### Textauszug ###

Das Landgericht Stuttgart musste sich unter dem Aktenzeichen 3 O 446/20 mit besagter Problematik befassen und erregte mit seinem Urteil vom 12.03.2021 einiges an Aufmerksamkeit. Rechtssicherheit wird wohl erst obergerichtliche und höchstrichterliche Rechtsprechung bringen.
Sachverhalt:
Im konkreten Fall hatte die Klägerin für ihren Gastronomiebetrieb, bestehend aus drei Sparten (s. u.) eine Betriebsschließungsversicherung abgeschlossen. Dieser lagen die „Verbundenen Versicherungsbedingungen für die Firmen Sachversicherung (VFS 2016)“ („AVB“) zugrunde. Die von der beklagten Versicherung übernommene Haftzeit bei behördlich angeordneten Betriebsschließungen betrug 30 Schließungstage. Die Parteien vereinbarten bei einer Betriebsschließung eine Tagesentschädigung in Höhe von € 2.892,86. Die Klägerin musste hinsichtlich ihres versicherten Betriebs aufgrund der „Verordnung der Landesregierung über infektionsschützende Maßnahmen gegen die Ausbreitung des Virus SARS-Cov-2 (Corona-Verordnung – CoronaVO)“ der Baden-Württembergischen Landesregierung vom 20. März 2020, den Gastronomiebetrieb im Zeitraum vom 21. März bis 18. Mai 2020, den Hotelbetrieb im Zeitraum vom 21. März 2020 bis 29. Mai 2020, sowie den Cateringbetrieb im Zeitraum vom 21. März bis 10. Juni 2020 schließen. Der Klägerin entstand infolge der Betriebsschließung ein versicherter Schaden in Höhe von € 86.785,80. Die beklagte Versicherung lehnte die Zahlung ab.

###

▶ **Ihre Aufgaben**:
[1] Welche Tagesentschädigung vereinbarten die Parteien laut dem Textauszug zur Betriebsschließungsversicherung für den Fall einer Betriebsschließung?
[2] Führen Sie den Textauszug zur Betriebsschließungsversicherung im Anschluss an seinen letzten Satz fort.

### Ausgangsdaten ###

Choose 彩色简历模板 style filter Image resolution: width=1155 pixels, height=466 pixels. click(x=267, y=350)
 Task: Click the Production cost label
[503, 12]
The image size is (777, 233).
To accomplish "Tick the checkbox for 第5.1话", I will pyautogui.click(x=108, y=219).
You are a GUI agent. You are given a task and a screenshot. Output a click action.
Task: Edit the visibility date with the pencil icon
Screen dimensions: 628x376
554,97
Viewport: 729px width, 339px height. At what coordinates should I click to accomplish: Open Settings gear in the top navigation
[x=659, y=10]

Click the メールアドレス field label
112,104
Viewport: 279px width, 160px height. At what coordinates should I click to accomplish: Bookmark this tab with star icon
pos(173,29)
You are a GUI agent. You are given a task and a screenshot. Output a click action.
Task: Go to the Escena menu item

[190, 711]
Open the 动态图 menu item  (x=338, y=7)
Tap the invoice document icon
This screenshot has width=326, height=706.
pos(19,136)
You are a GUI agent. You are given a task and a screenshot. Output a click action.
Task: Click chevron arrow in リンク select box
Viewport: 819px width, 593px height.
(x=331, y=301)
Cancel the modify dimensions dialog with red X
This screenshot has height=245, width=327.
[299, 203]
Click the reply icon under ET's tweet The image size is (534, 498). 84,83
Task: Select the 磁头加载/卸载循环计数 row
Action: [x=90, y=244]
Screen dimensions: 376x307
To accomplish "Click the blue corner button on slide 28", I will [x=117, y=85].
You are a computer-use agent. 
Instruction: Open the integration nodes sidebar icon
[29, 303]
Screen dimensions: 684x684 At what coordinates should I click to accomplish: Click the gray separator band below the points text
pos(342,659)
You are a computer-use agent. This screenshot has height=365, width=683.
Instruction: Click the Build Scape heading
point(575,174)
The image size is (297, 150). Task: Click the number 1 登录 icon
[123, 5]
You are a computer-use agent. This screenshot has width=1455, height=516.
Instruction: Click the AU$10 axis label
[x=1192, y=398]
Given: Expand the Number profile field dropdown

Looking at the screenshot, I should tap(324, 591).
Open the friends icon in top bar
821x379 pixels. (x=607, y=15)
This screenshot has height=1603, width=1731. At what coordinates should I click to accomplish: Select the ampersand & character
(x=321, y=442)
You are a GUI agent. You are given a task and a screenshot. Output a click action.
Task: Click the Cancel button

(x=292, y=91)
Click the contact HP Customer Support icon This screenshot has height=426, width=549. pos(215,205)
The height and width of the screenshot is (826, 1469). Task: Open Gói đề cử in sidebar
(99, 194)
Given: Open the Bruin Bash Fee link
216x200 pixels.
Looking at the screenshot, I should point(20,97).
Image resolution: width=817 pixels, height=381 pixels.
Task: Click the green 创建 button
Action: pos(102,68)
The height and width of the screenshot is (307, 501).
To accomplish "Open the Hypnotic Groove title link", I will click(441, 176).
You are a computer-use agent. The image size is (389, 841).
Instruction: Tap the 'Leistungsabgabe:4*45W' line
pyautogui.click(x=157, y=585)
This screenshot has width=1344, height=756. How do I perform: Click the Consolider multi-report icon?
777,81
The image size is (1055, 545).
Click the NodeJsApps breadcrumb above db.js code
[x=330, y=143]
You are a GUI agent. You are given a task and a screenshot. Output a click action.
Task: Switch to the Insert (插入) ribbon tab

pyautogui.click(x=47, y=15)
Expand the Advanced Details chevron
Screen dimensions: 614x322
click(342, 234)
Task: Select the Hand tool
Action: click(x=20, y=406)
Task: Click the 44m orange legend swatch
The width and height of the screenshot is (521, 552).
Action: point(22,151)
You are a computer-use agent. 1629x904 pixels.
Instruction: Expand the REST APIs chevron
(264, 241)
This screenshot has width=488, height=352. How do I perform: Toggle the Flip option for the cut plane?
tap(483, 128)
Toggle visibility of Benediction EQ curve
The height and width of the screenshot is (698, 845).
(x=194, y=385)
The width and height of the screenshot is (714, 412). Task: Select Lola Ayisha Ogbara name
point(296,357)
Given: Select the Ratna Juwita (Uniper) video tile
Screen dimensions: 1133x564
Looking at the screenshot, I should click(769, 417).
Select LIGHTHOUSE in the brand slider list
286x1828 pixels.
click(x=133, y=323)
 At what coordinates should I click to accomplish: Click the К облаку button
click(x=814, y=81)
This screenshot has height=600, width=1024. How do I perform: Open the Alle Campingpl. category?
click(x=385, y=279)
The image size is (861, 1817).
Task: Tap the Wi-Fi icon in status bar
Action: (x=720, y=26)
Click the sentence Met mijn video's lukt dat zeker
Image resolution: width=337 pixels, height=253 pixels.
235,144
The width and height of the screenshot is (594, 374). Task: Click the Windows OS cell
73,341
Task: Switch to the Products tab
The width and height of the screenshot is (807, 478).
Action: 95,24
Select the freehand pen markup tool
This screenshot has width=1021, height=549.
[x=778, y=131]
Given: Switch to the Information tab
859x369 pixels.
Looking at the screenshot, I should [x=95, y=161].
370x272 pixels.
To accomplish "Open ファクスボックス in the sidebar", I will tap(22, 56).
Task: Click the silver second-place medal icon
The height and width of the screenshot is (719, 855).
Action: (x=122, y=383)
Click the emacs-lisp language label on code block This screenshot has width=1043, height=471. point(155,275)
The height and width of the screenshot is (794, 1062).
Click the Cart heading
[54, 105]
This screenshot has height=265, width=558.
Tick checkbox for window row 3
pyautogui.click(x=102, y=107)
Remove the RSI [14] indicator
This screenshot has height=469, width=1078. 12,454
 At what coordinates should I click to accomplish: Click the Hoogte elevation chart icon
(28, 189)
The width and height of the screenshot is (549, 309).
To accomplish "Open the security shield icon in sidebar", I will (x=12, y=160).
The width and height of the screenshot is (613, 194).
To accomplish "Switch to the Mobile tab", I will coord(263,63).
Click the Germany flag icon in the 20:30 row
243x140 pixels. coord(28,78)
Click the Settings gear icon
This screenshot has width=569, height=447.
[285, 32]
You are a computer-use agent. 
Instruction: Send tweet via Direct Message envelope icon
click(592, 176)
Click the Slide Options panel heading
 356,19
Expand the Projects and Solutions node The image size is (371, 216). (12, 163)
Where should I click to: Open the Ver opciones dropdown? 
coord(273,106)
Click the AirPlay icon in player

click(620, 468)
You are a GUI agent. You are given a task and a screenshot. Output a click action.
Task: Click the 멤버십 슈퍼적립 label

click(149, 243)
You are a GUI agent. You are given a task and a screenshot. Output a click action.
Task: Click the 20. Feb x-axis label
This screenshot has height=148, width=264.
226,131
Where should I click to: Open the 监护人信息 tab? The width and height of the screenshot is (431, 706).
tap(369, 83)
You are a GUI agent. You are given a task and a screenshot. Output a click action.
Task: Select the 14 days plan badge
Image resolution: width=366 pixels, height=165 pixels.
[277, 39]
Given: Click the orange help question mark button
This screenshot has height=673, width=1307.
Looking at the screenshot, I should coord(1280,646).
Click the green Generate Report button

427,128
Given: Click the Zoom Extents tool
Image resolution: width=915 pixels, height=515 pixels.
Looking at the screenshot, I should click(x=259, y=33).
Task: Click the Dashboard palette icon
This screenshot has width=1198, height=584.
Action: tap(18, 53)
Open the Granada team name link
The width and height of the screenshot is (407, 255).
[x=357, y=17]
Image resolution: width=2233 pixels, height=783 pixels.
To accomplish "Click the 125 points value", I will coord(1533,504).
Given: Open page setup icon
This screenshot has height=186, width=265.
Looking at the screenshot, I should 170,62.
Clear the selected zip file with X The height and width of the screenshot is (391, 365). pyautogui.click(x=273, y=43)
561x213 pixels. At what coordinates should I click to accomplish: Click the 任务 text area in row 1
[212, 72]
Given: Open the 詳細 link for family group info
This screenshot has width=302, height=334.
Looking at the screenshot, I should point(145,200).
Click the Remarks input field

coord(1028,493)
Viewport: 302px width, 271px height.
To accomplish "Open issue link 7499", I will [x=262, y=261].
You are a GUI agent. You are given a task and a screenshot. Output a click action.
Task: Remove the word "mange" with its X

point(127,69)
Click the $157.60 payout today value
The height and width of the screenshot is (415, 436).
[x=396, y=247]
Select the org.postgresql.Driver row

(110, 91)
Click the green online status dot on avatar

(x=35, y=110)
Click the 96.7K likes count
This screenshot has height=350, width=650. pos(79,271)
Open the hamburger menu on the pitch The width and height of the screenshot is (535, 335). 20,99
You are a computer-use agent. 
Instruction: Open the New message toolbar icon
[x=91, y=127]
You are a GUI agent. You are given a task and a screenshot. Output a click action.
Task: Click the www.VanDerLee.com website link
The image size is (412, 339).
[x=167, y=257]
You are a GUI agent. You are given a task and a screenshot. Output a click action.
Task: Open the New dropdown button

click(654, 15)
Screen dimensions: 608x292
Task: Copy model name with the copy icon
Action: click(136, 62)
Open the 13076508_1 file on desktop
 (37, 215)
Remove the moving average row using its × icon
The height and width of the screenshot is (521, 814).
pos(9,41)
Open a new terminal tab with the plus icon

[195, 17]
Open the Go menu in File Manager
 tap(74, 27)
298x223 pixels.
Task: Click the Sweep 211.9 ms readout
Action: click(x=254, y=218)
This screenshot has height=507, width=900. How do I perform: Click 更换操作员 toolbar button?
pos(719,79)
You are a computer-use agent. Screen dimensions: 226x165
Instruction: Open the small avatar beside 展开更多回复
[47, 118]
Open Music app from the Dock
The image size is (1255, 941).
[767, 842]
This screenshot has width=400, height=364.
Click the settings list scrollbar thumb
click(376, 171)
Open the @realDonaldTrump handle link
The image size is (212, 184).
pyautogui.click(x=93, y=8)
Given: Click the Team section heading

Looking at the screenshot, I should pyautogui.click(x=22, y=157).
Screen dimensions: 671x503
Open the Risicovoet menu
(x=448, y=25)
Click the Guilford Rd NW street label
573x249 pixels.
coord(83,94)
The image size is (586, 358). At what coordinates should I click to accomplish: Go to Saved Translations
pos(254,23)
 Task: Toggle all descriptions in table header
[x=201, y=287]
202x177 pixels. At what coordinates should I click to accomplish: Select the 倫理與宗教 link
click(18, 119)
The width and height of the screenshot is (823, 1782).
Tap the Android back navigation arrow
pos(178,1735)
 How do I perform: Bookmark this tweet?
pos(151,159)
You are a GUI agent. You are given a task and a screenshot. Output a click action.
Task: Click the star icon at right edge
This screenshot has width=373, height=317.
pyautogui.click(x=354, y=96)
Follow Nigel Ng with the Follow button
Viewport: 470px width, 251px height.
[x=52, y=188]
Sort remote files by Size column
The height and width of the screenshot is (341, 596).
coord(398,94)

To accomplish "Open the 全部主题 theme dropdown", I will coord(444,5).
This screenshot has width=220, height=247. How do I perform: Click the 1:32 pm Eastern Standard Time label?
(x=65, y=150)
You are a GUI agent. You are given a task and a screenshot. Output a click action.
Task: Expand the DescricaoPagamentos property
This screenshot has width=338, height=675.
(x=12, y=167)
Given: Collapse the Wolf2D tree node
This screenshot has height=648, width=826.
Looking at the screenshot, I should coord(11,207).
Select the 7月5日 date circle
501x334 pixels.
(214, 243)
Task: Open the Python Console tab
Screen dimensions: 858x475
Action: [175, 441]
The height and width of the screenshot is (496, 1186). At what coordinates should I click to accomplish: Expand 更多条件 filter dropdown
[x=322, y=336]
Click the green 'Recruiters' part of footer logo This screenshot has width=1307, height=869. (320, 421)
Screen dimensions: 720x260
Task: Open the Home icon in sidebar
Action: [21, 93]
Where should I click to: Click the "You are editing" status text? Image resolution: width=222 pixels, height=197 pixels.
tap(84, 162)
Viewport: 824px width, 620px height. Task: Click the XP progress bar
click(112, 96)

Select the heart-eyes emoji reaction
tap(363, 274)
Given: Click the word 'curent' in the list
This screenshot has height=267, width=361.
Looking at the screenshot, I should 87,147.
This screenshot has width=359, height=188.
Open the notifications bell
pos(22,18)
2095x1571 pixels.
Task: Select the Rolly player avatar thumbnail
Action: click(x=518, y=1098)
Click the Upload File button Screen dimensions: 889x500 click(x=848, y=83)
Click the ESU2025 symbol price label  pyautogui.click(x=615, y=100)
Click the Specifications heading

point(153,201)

###

▶ **Lösungen**:
[1] Eine Tagesentschädigung in Höhe von € 2.892,86.

[2]
Urteil:
So nicht! hat das Landgericht Stuttgart entschieden: Die Begründung des Versicherers, die Krankheitserreger „Coronavirus“ bzw. „SARS CoV“ seien nicht in den AVB als solchen aufgeführt und auch dem Verweis auf das IfSG nicht zu entnehmen, wurde durch das erkennende Gericht verworfen. Nach der Rechtsauffassung des Gerichts darf der durchschnittliche Versicherungsnehmer ohne versicherungsrechtliche und infektionsepidemiologische Spezialkenntnisse die Klausel
„Meldepflichtige Krankheiten oder Krankheitserreger im Sinne dieser Bedingungen sind die folgenden, im Infektionsschutzgesetz in den §§ 6 und 7 namentlich genannten Krankheiten oder Krankheitserreger“
als dynamischen Verweis auf den jeweils aktuellen-, vom Infektionsseuchengesetz definierten und nicht abgeschlossenen Katalog verstehen. Durch § 1 CoronaVMeldeV vom 30.1.2020 ist der Kreis der nach § 6 Absatz 1 Nummer 1 IfSG und § 7 Absatz 1 IfSG namentlich zu meldenden Erkrankungen bzw. Krankheitserreger auf das Corona-Virus ausgedehnt worden. Damit konnten von den Behörden Maßnahmen auf §§ 6 und 7 IfSG gestützt werden, auch wenn erst mit Wirkung vom 23.5.2020 das Corona-Virus in die Kataloge von §§ 6 und 7 IfSG aufgenommen worden ist.
Differenzieren die AVB zwischen Schließung des Betriebes und Schließung einer Betriebsstätte, so beziehen sich der Begriff Betrieb nach Auslegung durch den durchschnittlichen Versicherungsnehmer laut Landgericht Stuttgart auf die Unternehmung und die Stätte auf ein Teilglied der einzelnen Unternehmung. Eine Schließung des (kompletten) Betriebs ist bereits dann anzunehmen, wenn die wesentlichen Betriebsstätten, wie etwa Restaurant und Beherbergungsmöglichkeit schließen müssen und es lediglich beim Catering-Service verbleibt.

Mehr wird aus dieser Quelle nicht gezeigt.